• **TEXTE FOURNI**

»»

La Loi du Marché, ou la misère humaine à l’époque des supermarchés
Sélectionné en compétition à Cannes en 2015, La Loi du Marché n’est pas l’un de ces films d’auteur au scénario alambiqué. Ce n’est pas non plus un film optimiste, comme il y en a tant de part et d’autre du tapis rouge cannois. Le film de Stéphane Brizé, à mi-chemin entre le long métrage et le documentaire propose une immersion dans l’intimité d’un homme confronté au chômage et à la brutalité quotidienne. Ce protagoniste plongé dans un drame social émouvant nous raconte le monde du travail actuel et « la loi du marché » dont découle la morale et la finalité.

««

• **DONNÉES FOURNIES**

»»

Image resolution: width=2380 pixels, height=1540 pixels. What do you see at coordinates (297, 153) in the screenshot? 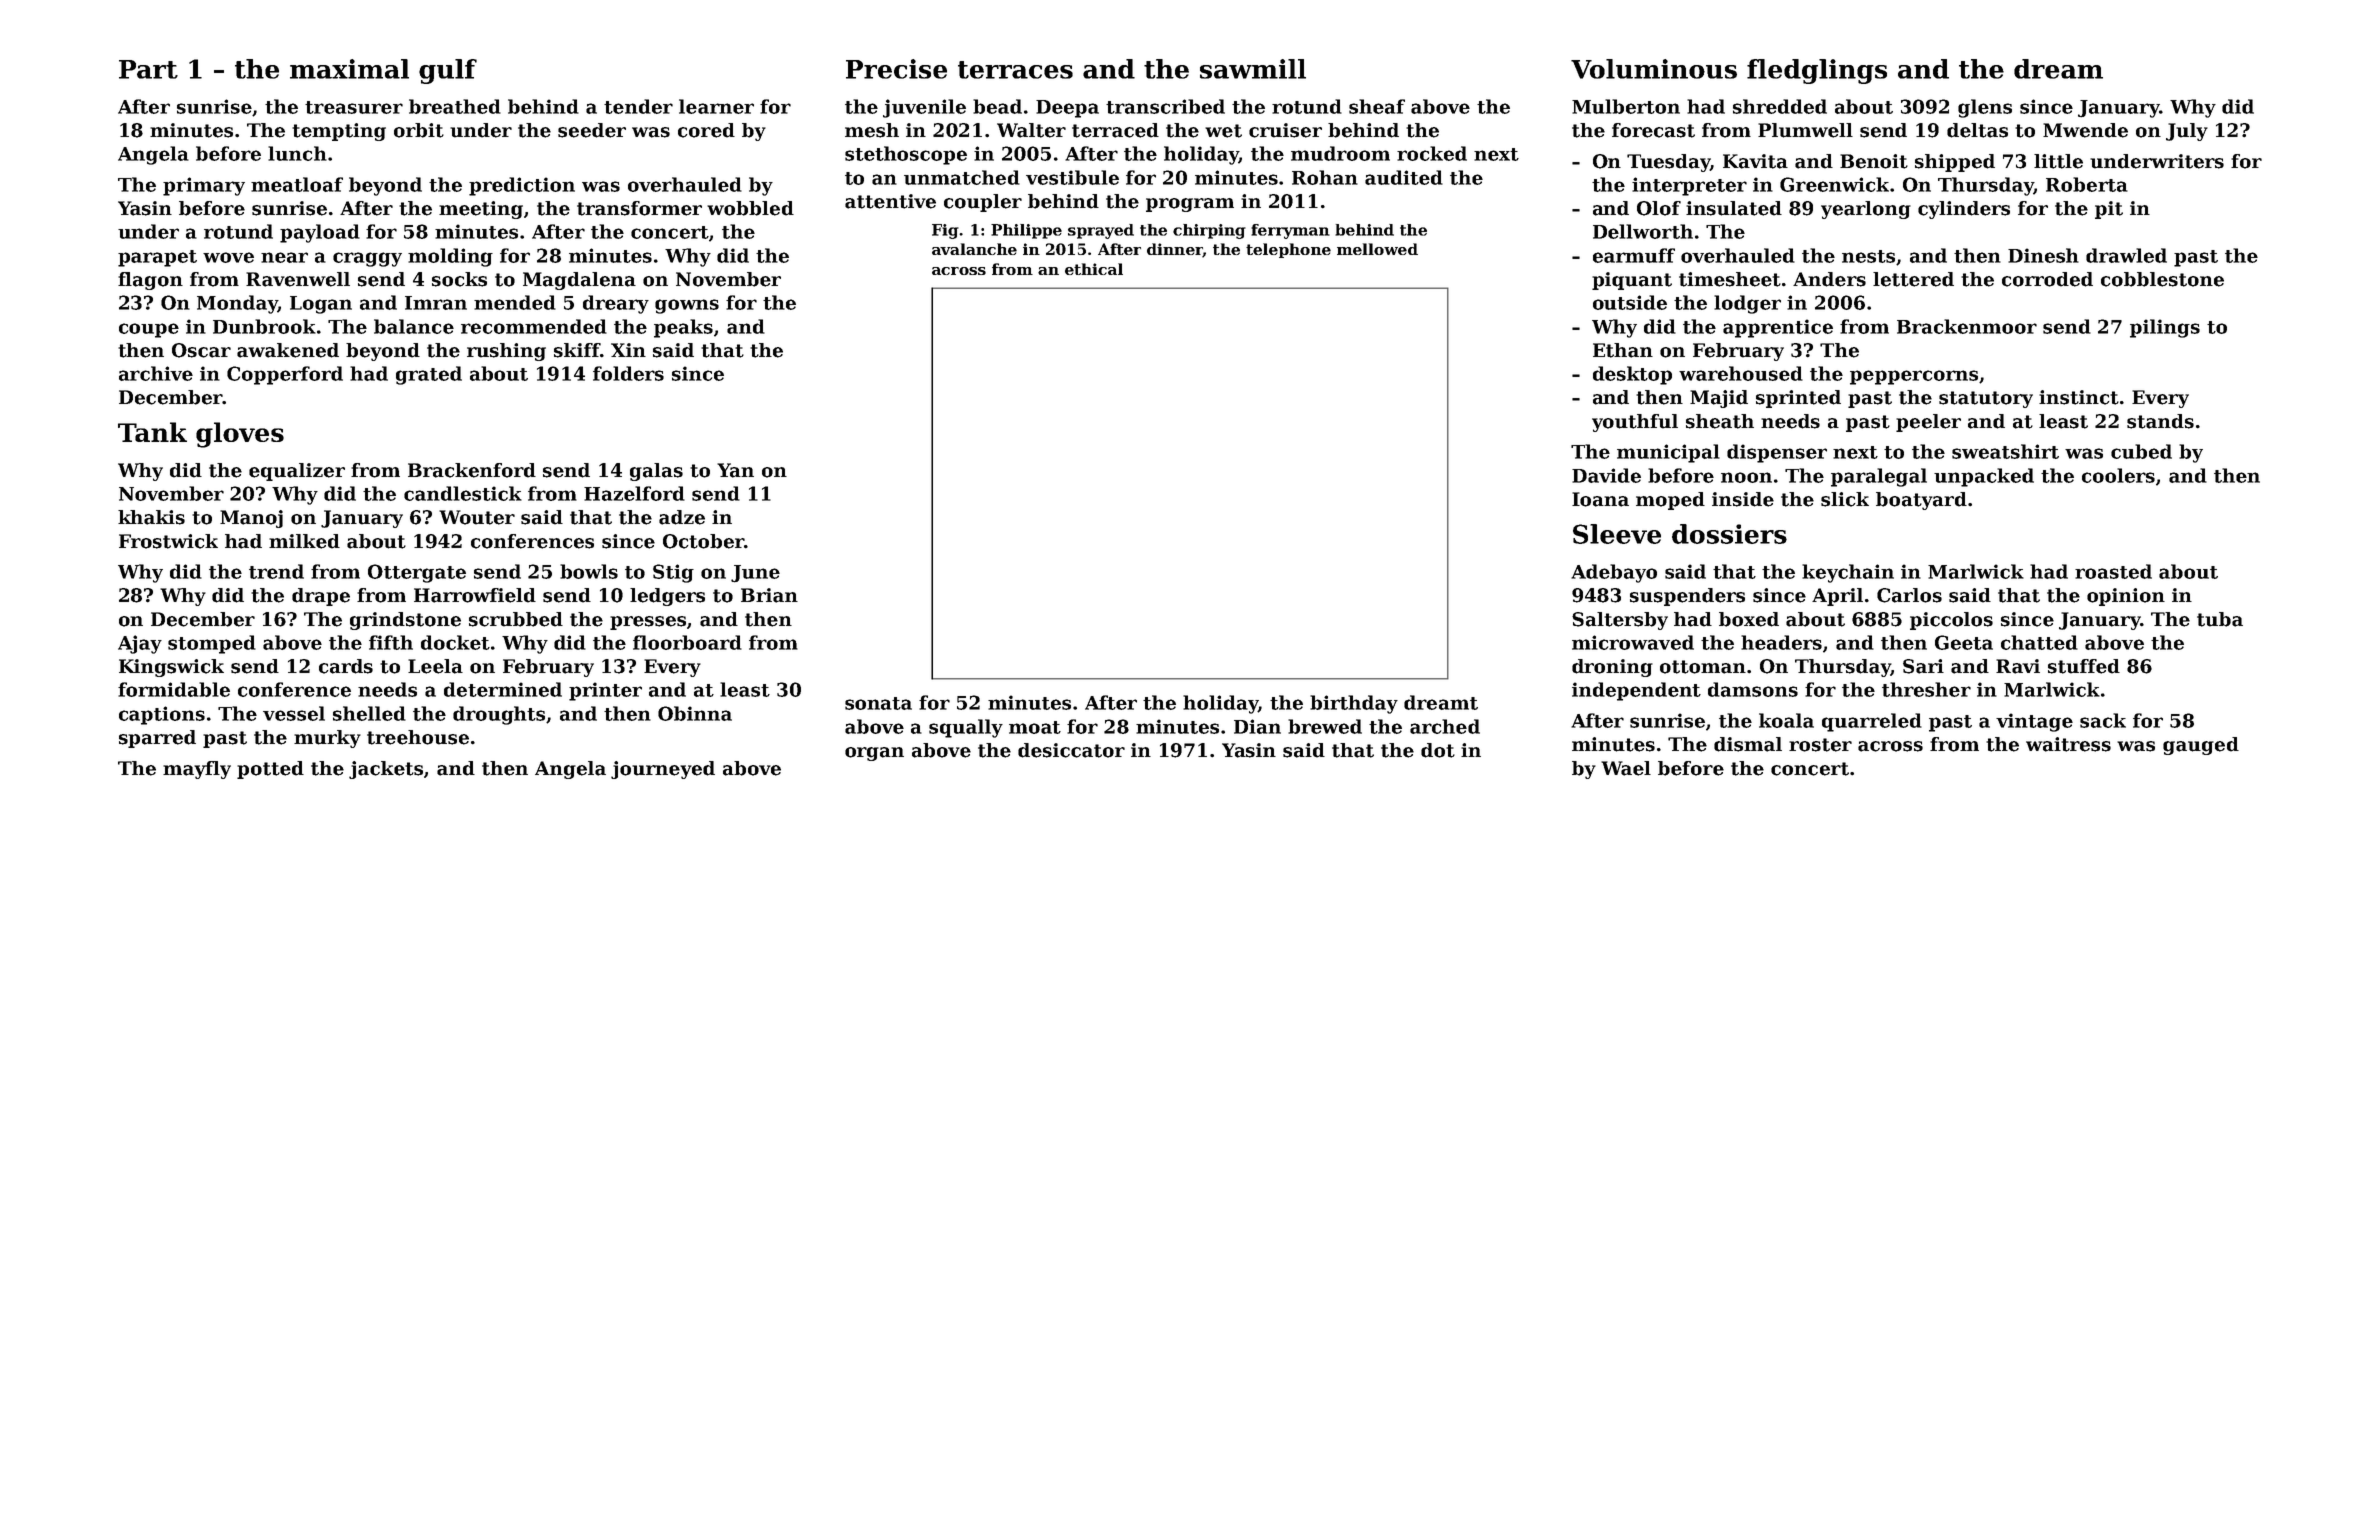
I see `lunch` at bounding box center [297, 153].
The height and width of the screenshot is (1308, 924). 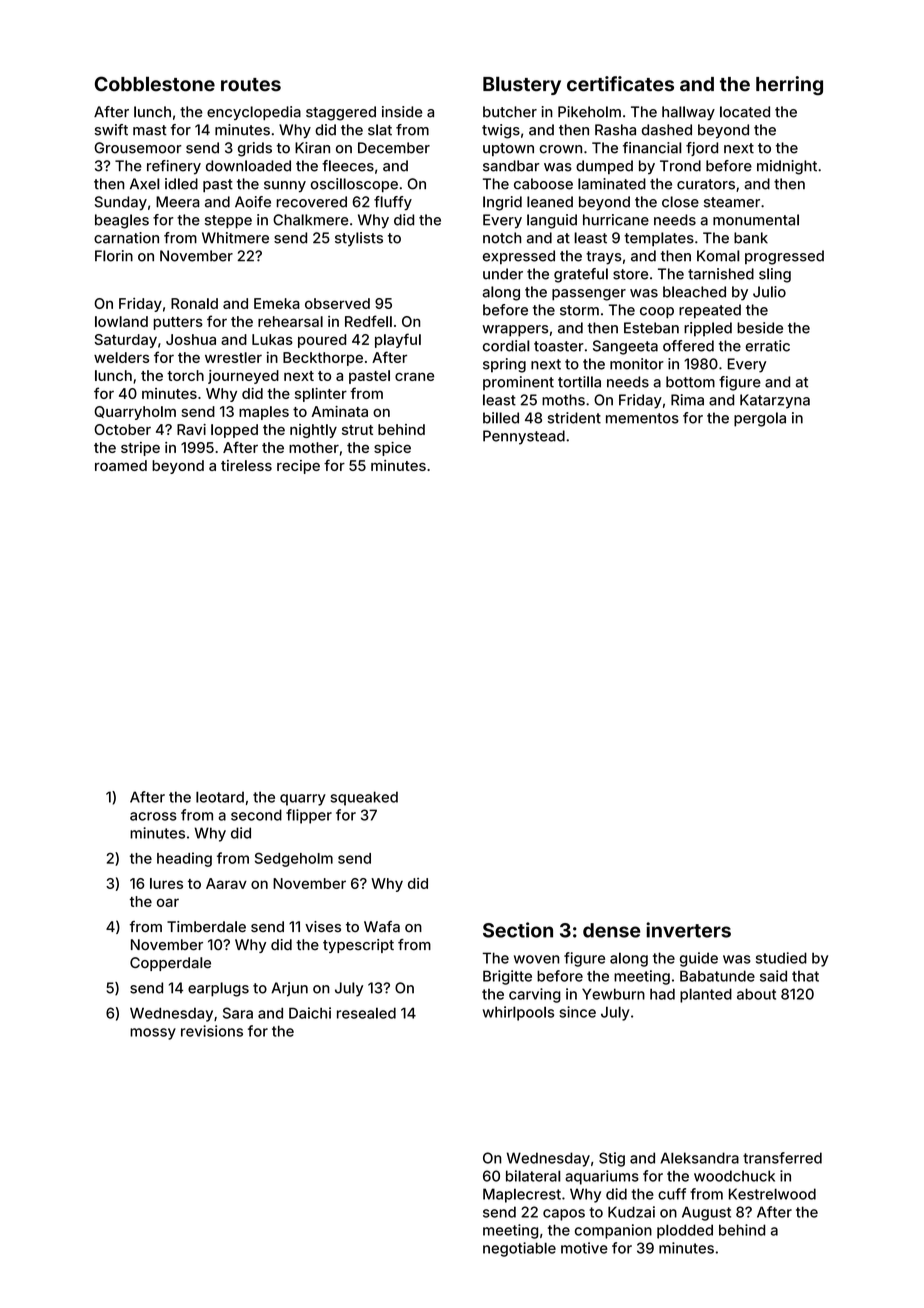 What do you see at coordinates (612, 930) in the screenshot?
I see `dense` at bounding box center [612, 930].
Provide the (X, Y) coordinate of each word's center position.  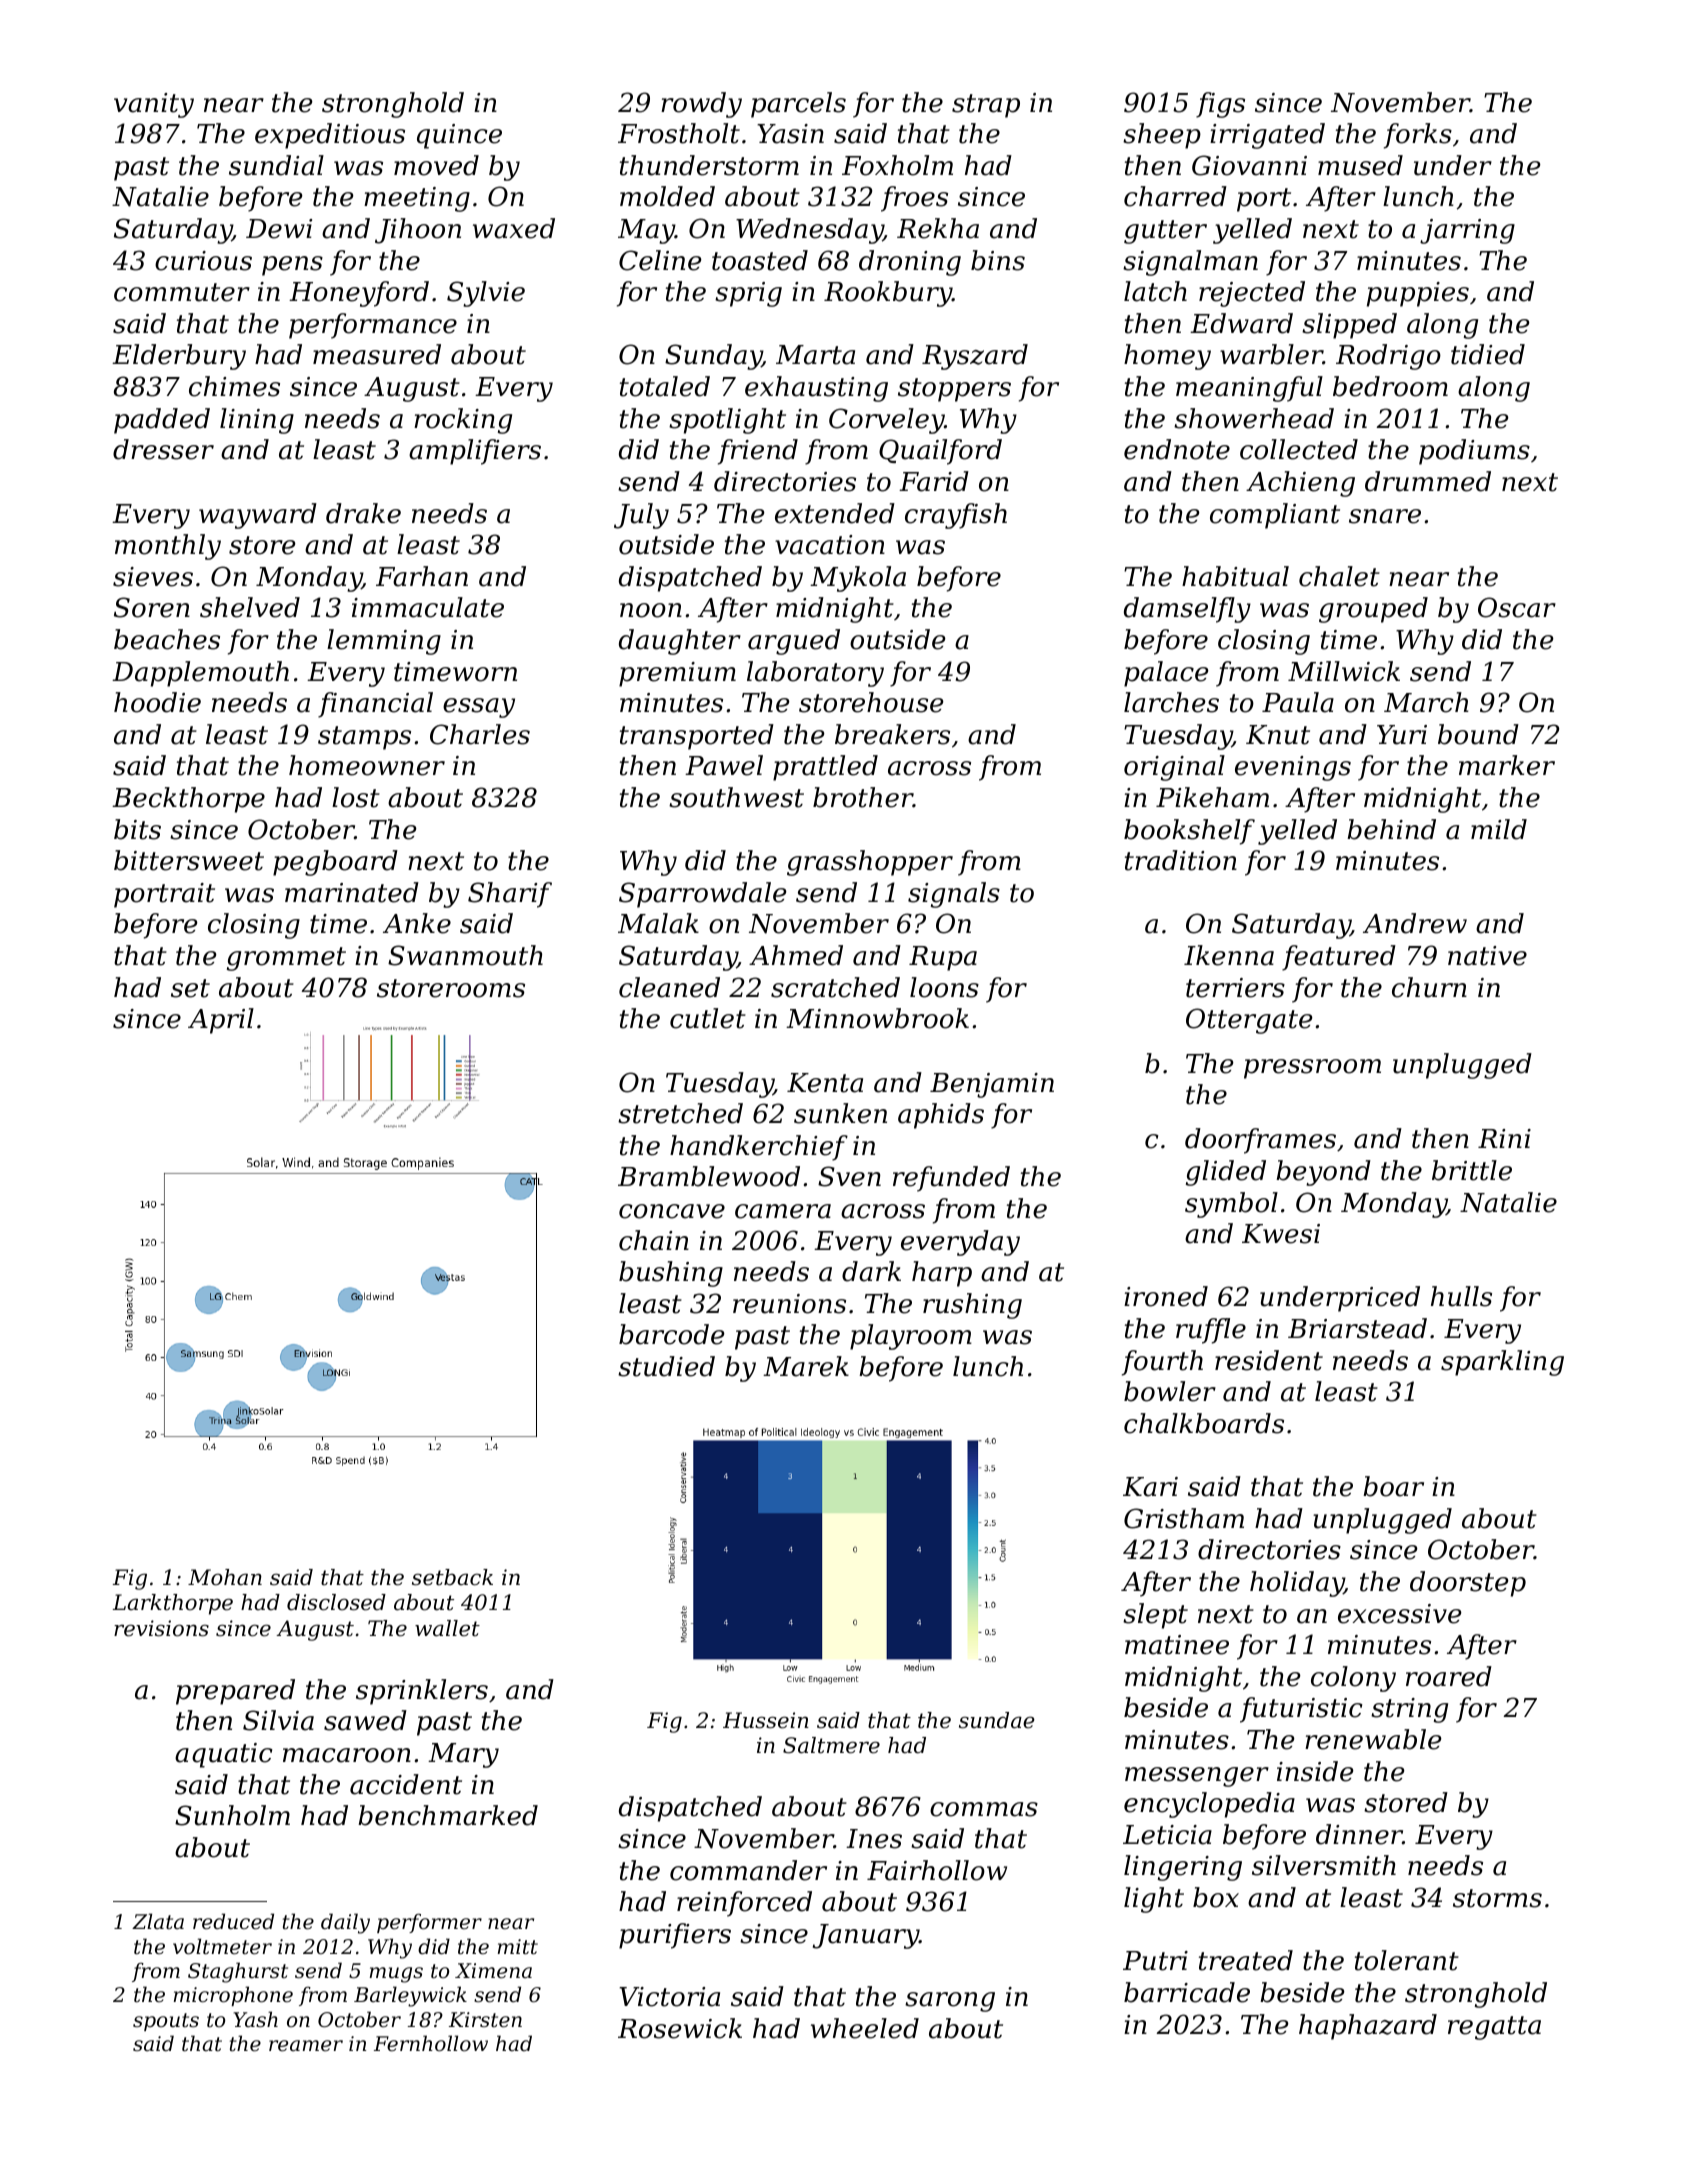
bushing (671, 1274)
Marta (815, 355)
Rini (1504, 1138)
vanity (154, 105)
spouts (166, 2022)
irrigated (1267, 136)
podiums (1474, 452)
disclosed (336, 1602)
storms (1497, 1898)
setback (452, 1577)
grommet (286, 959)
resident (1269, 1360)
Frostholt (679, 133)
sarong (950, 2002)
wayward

««

• **CONSIGNE 1**
Redonnez, dans le texte sur La Loi du Marché, tout ce qui va de « La Loi du Marché, ou » jusqu'à « et la finalité. ».
• **CONSIGNE 2**
Écrivez la suite du texte sur La Loi du Marché.
Les items n'ont aucun rôle ici.

• **BONNE RÉPONSE 1**
La Loi du Marché, ou la misère humaine à l’époque des supermarchés
Sélectionné en compétition à Cannes en 2015, La Loi du Marché n’est pas l’un de ces films d’auteur au scénario alambiqué. Ce n’est pas non plus un film optimiste, comme il y en a tant de part et d’autre du tapis rouge cannois. Le film de Stéphane Brizé, à mi-chemin entre le long métrage et le documentaire propose une immersion dans l’intimité d’un homme confronté au chômage et à la brutalité quotidienne. Ce protagoniste plongé dans un drame social émouvant nous raconte le monde du travail actuel et « la loi du marché » dont découle la morale et la finalité.

• **BONNE RÉPONSE 2**
La Loi du Marché est avant tout l’histoire d’un homme, Thierry, interprété par Vincent Lindon (accessoirement décoré à Cannes pour sa performance). Nous le suivons dans les différentes étapes de la dégradation de sa vie professionnelle. La véritable force de ce scénario est de donner la parole à un chômeur, individu ordinairement réduit aux statistiques de Pôle Emploi : le chômage s’invite alors dans nos salons, il s’humanise, se concrétise et nous donne un aperçu d’un quotidien que l’on ne veut tout simplement pas voir. Le film questionne notamment l’une des propositions récurrentes des dirigeants politiques pour lutter contre l’inemploi : la formation. Thierry, volontaire pour retrouver un métier, suit en effet une formation de grutier, qui s’avère être caduque à peine terminée, sous les yeux d’un conseiller impuissant. De même, il assiste à des ateliers de formation où le moindre de ses gestes est filmé pour être ensuite décortiqués par ses semblables et par des spécialistes, mais à quoi bon.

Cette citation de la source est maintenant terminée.